++++ Documento ++++

Unos kilómetros antes de llegar a destino nos despierta el ruido de las mesitas rebatibles que se abrían para admitir a la taza de café o te y al combo completo de la colación que, además de la manteca y la mermelada típicas, traía una pasta de olivas negras espectacular.
Ya abajo del rodado, y con le excusa de hacer algo de tiempo hasta que el Gran Bazar abriera, tomamos té y comimos bocaditos dulces en la cafetería de
José y Hakan nos vieron llegar tan temprano que nos obligaron a participar del ritual diario, en el cual un grupo grande de personas, conversando estruendosamente, toman te y comen, todos de un mismo plato, algo parecido a un revuelto gramajo.
Después del tercer desayuno del día, José hizo que un taxi viniera por nosotras y nos llevara por un buen precio al Istambul Sabina Gokcen, el aeropuerto que utilizan las aerolíneas low cost y que, como no podía ser de otra manera, queda en la loma del orto.
Después de las despedidas, sin lágrimas pero con algo de tristeza, nos subimos al auto. El tránsito lento y el conocimiento del conductor de nuestro horario de partida hizo que nuestros últimos minutos en Turquía fueran realmente adrenalínicos.
Nuestro vuelo estaba retrasado… así que tuvimos el tiempo suficiente para hablar por teléfono, cambiar las liras turcas que nos habían sobrado y por supuesto volver a desayunar!!! La utilización del término no sería correcta si se contemplara únicamente el horario, pero por el tipo de ingesta corresponde perfectamente.
En el avión pudimos dormir un poco, cosa que ayudó para que entráramos a Italia menos perturbadas y con un poco más de energías para afrontar la lluvia y todo el recorrido que quedaba por hacer hasta llegar a Roma.
En Bérgamo tomamos un bus que nos llevó hasta la estación central de Milán en solo una horita. Directo a las ventanillas de venta de billetes y compramos lo único que quedaba disponible para la fecha: el tren que salía a las 22:30 y paraba absolutamente en todos los pueblos hasta llegar a la capital.

++++ Datos proporcionados ++++

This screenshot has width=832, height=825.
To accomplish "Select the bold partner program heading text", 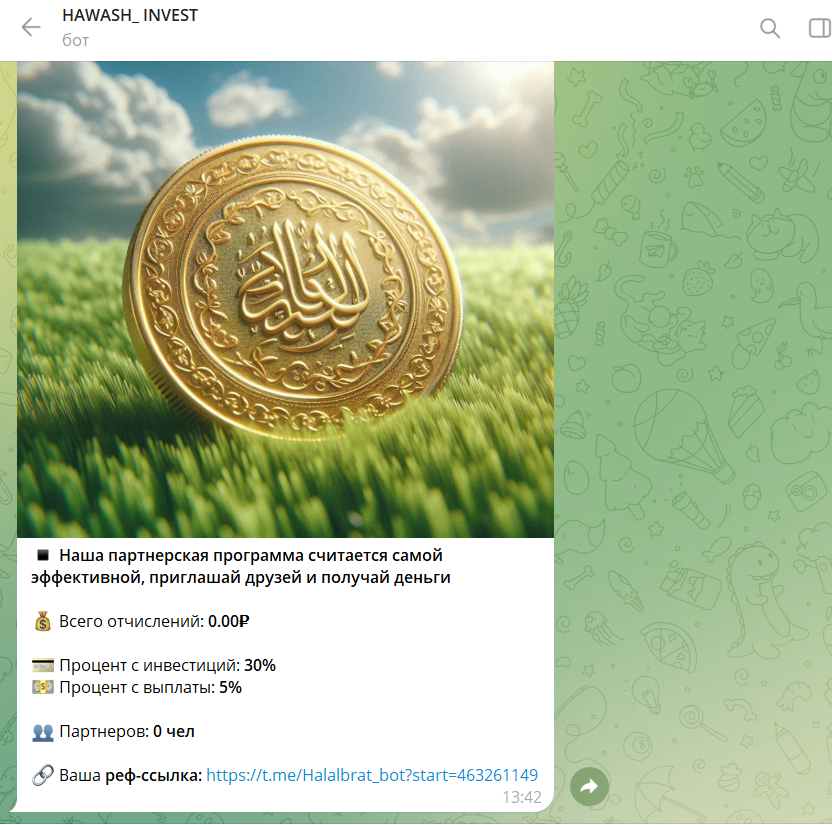I will 241,566.
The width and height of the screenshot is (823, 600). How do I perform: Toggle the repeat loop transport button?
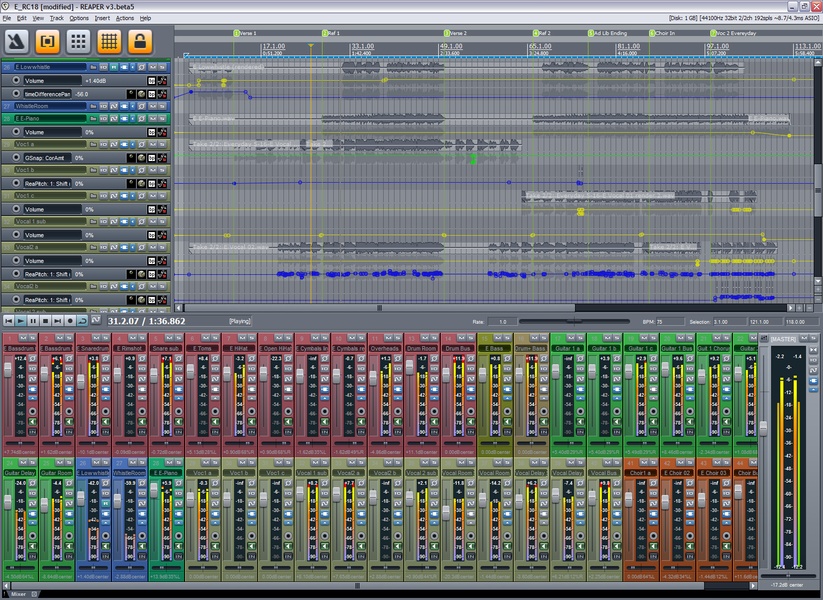(x=83, y=320)
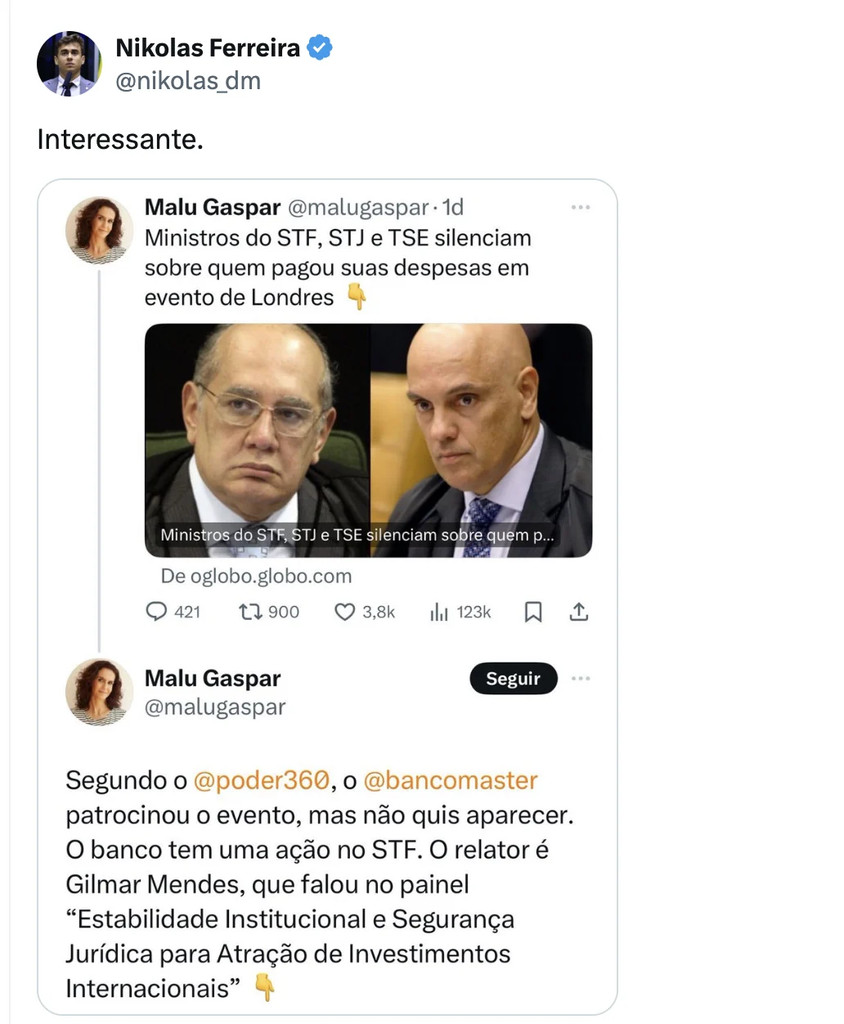844x1024 pixels.
Task: Open Nikolas Ferreira's profile picture
Action: 69,63
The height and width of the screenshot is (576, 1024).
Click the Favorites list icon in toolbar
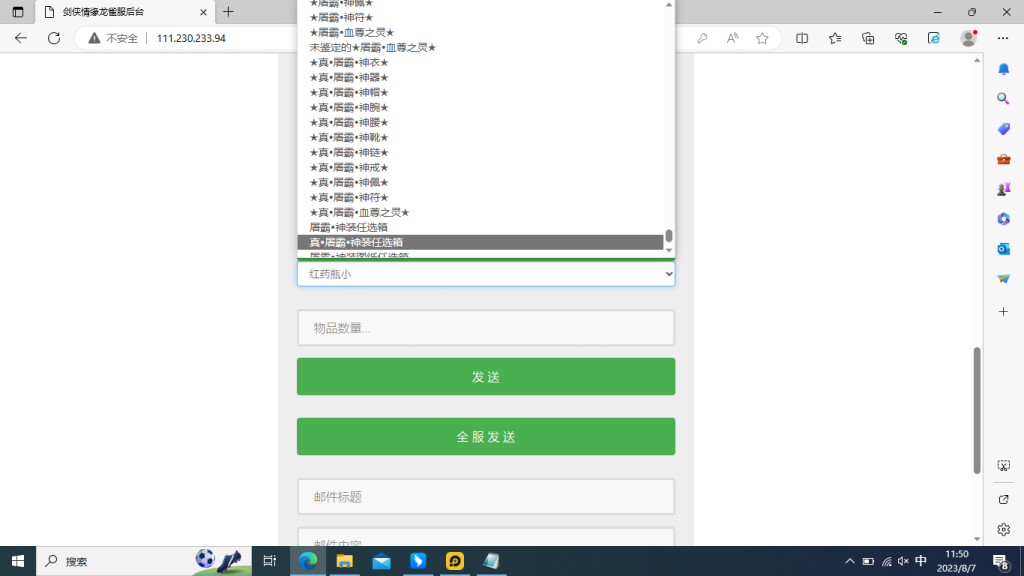835,38
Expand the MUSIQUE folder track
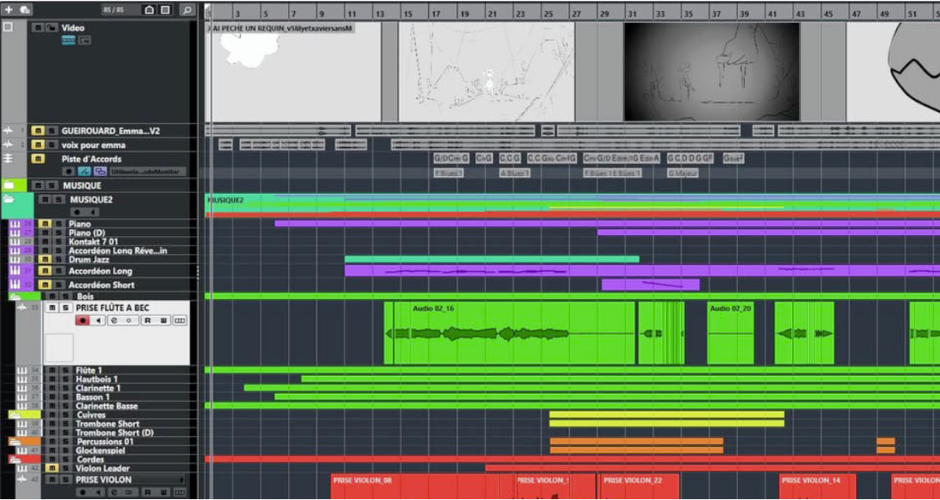This screenshot has height=500, width=940. (x=10, y=185)
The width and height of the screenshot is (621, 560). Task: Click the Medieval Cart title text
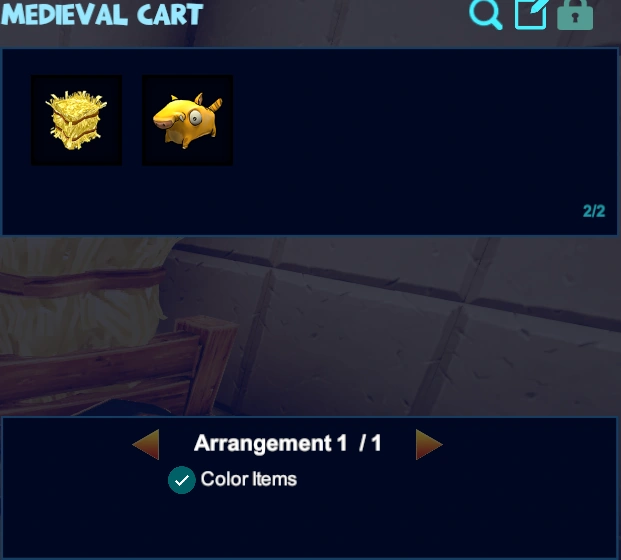tap(102, 14)
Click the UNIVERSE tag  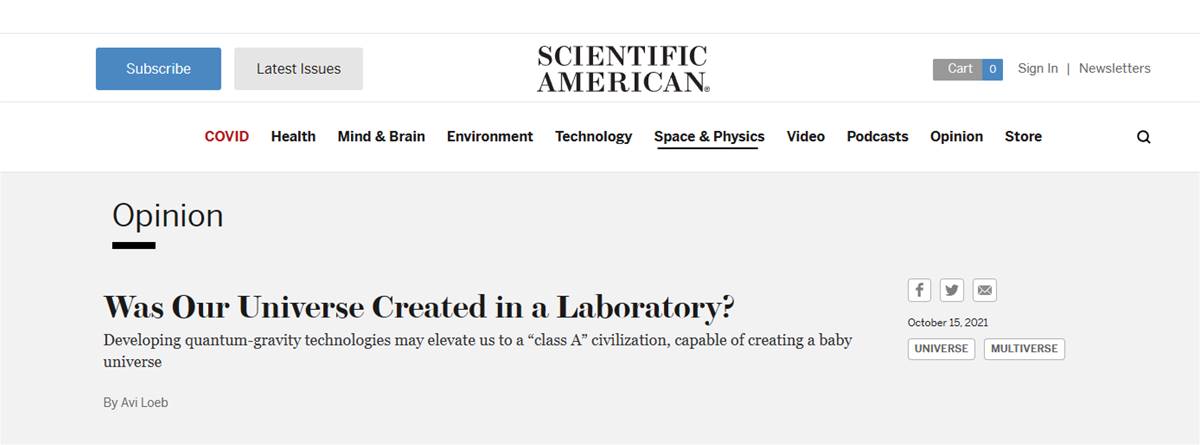pos(941,349)
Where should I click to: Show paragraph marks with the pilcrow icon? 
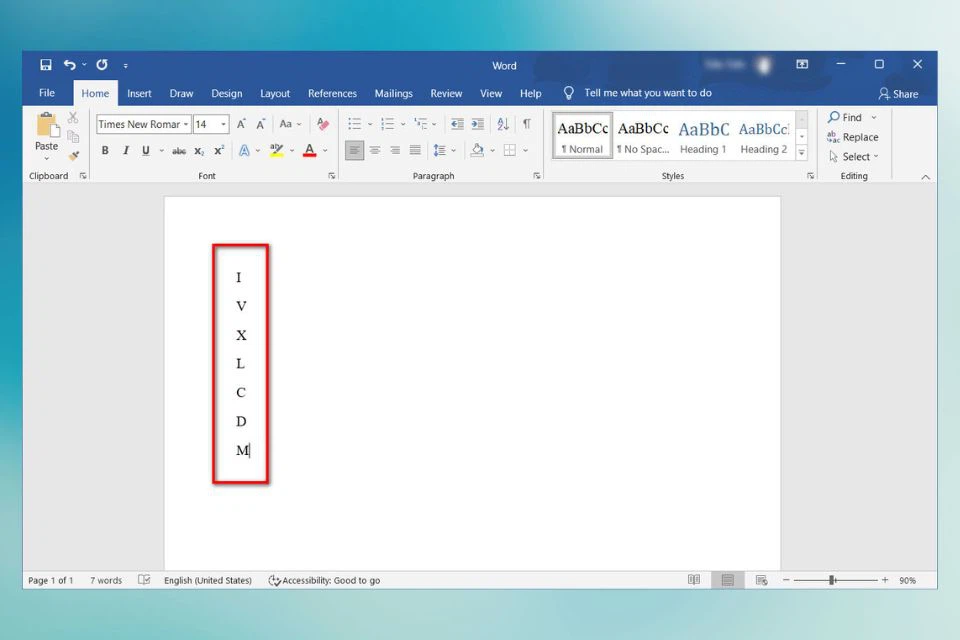click(527, 123)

++++

▶ _Consigna 1_
Según el relato de viaje, ¿cuánto tardó el bus desde Bérgamo hasta la estación central de Milán?
▶ _Consigna 2_
Sigue escribiendo el relato de viaje a continuación de su última oración.

▶ _Respuesta 1_
Solo una horita.

▶ _Respuesta 2_
Teníamos poco más de dos horas para meternos en algún lugar cómodo y ocuparnos un poco de nuestros cuerpos cansados, sucios y maltratados por el exceso de camino andado. Entramos a un restaurante con un nombre poco apropiado, “New York”, pero que estaba muy cerca y además era atendido por una simpática ecuatoriana. Ya hartas de los desayunos, optamos por la comida caliente y suculenta y, como ya estábamos en Italia, comimos una ensalada mediterránea y una rica pasta.
Luego de un aseo rústico y un cambio de ropa me sentí más a gusto para intentar mejorar el fluido comunicativo con otros clientes del lugar que ya habían pretendido generar conversaciones eventuales con nosotras. Fue mi primera confrontación con el italiano y me sorprendí animada y sin vergüenza alguna por decir alguna que otra brutada inmensa.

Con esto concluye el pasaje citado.